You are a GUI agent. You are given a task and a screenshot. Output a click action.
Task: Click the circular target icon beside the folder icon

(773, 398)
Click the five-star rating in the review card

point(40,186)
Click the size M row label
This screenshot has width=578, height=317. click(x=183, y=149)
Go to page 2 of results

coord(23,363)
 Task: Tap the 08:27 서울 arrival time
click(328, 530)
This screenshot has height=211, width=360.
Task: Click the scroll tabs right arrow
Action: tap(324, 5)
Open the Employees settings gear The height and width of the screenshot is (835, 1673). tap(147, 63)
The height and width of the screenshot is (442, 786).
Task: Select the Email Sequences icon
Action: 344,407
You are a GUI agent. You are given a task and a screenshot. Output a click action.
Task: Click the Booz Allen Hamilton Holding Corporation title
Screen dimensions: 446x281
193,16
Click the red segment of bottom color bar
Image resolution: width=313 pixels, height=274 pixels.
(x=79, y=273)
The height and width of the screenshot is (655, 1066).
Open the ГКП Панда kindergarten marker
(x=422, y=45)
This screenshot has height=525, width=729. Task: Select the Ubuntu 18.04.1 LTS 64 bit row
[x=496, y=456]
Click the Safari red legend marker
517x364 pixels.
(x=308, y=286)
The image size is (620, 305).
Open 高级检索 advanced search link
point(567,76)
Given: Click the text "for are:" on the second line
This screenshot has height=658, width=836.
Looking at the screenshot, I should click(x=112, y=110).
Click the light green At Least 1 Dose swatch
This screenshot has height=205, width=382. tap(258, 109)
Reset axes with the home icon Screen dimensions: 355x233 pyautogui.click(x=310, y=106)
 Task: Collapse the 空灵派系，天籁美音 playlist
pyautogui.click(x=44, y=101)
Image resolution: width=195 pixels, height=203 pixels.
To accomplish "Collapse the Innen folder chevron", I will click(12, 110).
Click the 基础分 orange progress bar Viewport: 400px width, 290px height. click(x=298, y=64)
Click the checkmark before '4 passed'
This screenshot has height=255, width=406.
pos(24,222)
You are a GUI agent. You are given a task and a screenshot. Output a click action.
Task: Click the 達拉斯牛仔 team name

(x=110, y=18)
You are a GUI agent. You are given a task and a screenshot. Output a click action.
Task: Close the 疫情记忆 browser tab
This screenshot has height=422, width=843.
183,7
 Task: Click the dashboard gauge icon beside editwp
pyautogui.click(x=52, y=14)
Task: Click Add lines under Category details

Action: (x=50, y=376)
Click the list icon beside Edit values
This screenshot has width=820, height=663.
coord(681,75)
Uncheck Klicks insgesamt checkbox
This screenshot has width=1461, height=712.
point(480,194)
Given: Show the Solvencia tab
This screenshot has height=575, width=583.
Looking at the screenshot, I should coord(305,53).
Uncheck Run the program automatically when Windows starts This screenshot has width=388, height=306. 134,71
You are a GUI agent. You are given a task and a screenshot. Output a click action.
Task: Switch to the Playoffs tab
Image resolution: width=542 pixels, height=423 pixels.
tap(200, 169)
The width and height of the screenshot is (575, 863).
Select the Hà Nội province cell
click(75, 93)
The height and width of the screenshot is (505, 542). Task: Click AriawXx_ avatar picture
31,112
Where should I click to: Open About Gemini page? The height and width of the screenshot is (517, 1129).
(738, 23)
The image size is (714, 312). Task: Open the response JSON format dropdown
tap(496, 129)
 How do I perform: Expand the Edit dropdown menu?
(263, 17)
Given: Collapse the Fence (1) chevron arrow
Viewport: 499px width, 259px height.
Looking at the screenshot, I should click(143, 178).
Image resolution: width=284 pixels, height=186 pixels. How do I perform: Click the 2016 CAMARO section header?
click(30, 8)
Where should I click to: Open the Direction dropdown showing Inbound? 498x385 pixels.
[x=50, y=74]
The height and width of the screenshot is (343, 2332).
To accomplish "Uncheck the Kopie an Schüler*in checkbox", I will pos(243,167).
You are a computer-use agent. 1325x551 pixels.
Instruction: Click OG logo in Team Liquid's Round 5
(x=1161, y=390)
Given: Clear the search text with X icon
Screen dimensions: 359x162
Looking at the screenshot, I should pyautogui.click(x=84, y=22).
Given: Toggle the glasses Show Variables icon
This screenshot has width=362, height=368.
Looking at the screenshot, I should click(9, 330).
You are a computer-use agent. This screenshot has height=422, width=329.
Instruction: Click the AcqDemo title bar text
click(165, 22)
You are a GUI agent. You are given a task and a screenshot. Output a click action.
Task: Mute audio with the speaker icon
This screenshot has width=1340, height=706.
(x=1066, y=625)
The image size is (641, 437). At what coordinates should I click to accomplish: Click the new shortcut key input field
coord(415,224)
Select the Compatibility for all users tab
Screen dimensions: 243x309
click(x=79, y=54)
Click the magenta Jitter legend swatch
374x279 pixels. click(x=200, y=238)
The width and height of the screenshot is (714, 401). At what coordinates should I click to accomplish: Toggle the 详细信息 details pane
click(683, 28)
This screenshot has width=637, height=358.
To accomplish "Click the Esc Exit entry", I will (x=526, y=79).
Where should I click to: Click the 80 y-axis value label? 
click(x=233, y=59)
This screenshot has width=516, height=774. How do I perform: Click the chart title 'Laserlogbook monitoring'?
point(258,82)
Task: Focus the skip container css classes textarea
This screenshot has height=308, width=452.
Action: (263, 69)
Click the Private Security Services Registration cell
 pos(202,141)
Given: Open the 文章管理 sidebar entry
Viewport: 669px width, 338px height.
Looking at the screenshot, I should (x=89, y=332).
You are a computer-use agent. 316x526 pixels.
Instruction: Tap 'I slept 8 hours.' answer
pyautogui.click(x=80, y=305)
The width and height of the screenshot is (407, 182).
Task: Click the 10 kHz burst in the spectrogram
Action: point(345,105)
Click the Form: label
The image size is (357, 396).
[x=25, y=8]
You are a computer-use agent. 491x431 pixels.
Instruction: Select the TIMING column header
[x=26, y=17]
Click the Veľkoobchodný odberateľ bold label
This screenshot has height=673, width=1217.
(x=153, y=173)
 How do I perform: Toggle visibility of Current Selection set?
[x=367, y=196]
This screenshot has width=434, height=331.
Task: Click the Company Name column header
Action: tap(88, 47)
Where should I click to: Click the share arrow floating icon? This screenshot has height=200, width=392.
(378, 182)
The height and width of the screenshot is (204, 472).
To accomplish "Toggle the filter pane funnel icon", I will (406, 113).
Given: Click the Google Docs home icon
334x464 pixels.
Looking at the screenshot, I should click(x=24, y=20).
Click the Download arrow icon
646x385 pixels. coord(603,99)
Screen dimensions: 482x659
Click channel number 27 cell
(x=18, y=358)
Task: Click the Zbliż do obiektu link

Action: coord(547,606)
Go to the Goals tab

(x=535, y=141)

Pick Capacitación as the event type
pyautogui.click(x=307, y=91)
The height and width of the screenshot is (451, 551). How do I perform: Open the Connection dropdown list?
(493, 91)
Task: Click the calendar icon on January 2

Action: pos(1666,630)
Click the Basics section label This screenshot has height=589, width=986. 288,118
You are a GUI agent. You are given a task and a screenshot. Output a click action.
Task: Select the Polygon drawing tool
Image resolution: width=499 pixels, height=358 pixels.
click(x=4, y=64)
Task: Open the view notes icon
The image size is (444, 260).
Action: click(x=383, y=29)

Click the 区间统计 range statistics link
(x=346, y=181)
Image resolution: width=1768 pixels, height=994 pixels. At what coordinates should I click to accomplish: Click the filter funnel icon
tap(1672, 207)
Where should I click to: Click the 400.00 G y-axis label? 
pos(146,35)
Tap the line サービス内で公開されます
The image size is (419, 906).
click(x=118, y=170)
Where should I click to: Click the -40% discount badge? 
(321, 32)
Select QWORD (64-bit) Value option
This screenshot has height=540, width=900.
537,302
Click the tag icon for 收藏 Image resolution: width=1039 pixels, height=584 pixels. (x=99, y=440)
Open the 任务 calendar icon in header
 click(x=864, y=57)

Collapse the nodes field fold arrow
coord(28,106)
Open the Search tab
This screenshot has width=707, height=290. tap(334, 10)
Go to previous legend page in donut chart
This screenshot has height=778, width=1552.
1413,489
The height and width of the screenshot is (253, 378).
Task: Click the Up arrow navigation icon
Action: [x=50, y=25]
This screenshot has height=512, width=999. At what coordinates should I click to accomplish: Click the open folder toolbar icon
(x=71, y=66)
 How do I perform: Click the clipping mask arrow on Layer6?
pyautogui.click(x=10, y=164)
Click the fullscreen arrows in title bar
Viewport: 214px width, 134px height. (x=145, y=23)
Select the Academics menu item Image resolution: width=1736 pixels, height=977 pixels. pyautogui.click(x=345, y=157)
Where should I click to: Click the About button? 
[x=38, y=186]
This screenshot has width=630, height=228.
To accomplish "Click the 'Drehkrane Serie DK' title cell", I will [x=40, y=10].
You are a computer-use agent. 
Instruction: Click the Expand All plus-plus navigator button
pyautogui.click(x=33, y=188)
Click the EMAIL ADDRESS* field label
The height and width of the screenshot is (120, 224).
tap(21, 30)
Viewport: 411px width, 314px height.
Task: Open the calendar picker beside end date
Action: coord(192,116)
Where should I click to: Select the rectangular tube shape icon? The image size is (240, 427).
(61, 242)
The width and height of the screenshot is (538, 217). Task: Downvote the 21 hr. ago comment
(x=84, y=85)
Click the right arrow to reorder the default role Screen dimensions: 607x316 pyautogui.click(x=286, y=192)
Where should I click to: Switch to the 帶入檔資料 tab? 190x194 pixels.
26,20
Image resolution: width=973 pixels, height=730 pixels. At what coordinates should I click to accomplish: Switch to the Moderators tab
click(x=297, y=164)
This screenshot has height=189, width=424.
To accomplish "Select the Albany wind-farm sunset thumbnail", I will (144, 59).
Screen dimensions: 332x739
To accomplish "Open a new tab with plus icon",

+++

**EXERCISE DESCRIPTION**
Find the line with "Screen dimensions: 359x162" in the material above. Reproduce it and each line after it up to and including the line with "You are a computer-use agent. 316x526 pixels.".

**TASK SOLUTION**
Screen dimensions: 359x162
Looking at the screenshot, I should pyautogui.click(x=84, y=22).
Given: Toggle the glasses Show Variables icon
This screenshot has width=362, height=368.
Looking at the screenshot, I should click(9, 330).
You are a computer-use agent. This screenshot has height=422, width=329.
Instruction: Click the AcqDemo title bar text
click(165, 22)
You are a GUI agent. You are given a task and a screenshot. Output a click action.
Task: Mute audio with the speaker icon
This screenshot has width=1340, height=706.
(x=1066, y=625)
The image size is (641, 437). At what coordinates should I click to accomplish: Click the new shortcut key input field
coord(415,224)
Select the Compatibility for all users tab
Screen dimensions: 243x309
click(x=79, y=54)
Click the magenta Jitter legend swatch
374x279 pixels. click(x=200, y=238)
The width and height of the screenshot is (714, 401). At what coordinates should I click to accomplish: Toggle the 详细信息 details pane
click(683, 28)
This screenshot has width=637, height=358.
To accomplish "Click the Esc Exit entry", I will (x=526, y=79).
Where should I click to: Click the 80 y-axis value label? 
click(x=233, y=59)
This screenshot has width=516, height=774. How do I perform: Click the chart title 'Laserlogbook monitoring'?
point(258,82)
Task: Focus the skip container css classes textarea
This screenshot has height=308, width=452.
Action: (263, 69)
Click the Private Security Services Registration cell
 pos(202,141)
Given: Open the 文章管理 sidebar entry
Viewport: 669px width, 338px height.
Looking at the screenshot, I should (x=89, y=332).
You are a computer-use agent. 316x526 pixels.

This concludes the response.